The length of the latus rectum of an ellipse is `1/3` of the major axis. Its eccentricity is

To solve the problem, we need to find the eccentricity of the ellipse given that the length of the latus rectum is \( \frac{1}{3} \) of the major axis. ### Step 1: Define the terms Let the length of the major axis be \( 2a \), where \( a \) is the semi-major axis.
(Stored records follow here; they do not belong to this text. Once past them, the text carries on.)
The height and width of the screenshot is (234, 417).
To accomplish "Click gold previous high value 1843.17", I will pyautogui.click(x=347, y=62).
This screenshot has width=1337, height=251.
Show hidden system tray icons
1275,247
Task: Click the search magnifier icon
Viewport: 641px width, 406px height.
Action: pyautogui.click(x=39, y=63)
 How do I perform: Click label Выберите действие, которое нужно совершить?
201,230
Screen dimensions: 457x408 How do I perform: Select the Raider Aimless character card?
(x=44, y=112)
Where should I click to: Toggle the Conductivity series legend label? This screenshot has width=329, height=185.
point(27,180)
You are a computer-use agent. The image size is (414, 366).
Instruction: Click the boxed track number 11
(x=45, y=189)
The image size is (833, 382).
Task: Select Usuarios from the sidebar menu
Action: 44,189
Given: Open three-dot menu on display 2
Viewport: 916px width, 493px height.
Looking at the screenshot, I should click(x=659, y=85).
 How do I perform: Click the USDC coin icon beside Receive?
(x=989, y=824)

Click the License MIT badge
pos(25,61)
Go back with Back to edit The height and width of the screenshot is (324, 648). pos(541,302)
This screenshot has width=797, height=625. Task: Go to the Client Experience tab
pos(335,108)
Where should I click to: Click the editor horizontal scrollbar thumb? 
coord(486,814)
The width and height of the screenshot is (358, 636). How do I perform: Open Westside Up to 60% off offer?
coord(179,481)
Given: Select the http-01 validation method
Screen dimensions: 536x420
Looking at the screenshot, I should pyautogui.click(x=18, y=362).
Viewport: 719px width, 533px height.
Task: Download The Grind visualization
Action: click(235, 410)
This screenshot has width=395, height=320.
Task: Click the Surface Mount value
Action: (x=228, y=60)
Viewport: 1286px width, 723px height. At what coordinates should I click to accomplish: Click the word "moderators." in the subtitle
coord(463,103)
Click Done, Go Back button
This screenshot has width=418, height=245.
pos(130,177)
Therefore, the length of the major axis is \( 2a \). ### Step 2: Length of the latus rectum The length of the latus rectum \( L \) of an ellipse is given by the formula: \[ L = \frac{2b^2}{a} \] where \( b \) is the semi-minor axis. ### Step 3: Relate the latus rectum to the major axis According to the problem, the length of the latus rectum is \( \frac{1}{3} \) of the major axis: \[ \frac{2b^2}{a} = \frac{1}{3} \cdot 2a \] This simplifies to: \[ \frac{2b^2}{a} = \frac{2a}{3} \] ### Step 4: Simplify the equation We can cancel \( 2 \) from both sides: \[ \frac{b^2}{a} = \frac{a}{3} \] Multiplying both sides by \( 3a \) gives: \[ 3b^2 = a^2 \] ### Step 5: Use the relationship between \( a \), \( b \), and eccentricity The relationship between \( a \), \( b \), and the eccentricity \( e \) of an ellipse is given by: \[ b^2 = a^2(1 - e^2) \] Substituting \( b^2 \) from the previous step: \[ 3b^2 = 3a^2(1 - e^2) = a^2 \] This simplifies to: \[ 3(1 - e^2) = 1 \] ### Step 6: Solve for \( e^2 \) Rearranging gives: \[ 3 - 3e^2 = 1 \] \[ 3e^2 = 2 \] \[ e^2 = \frac{2}{3} \] ### Step 7: Find \( e \) Taking the square root gives us the eccentricity: \[ e = \sqrt{\frac{2}{3}} = \frac{\sqrt{2}}{\sqrt{3}} = \frac{\sqrt{6}}{3} \] ### Final Answer The eccentricity \( e \) of the ellipse is: \[ e = \frac{\sqrt{6}}{3} \]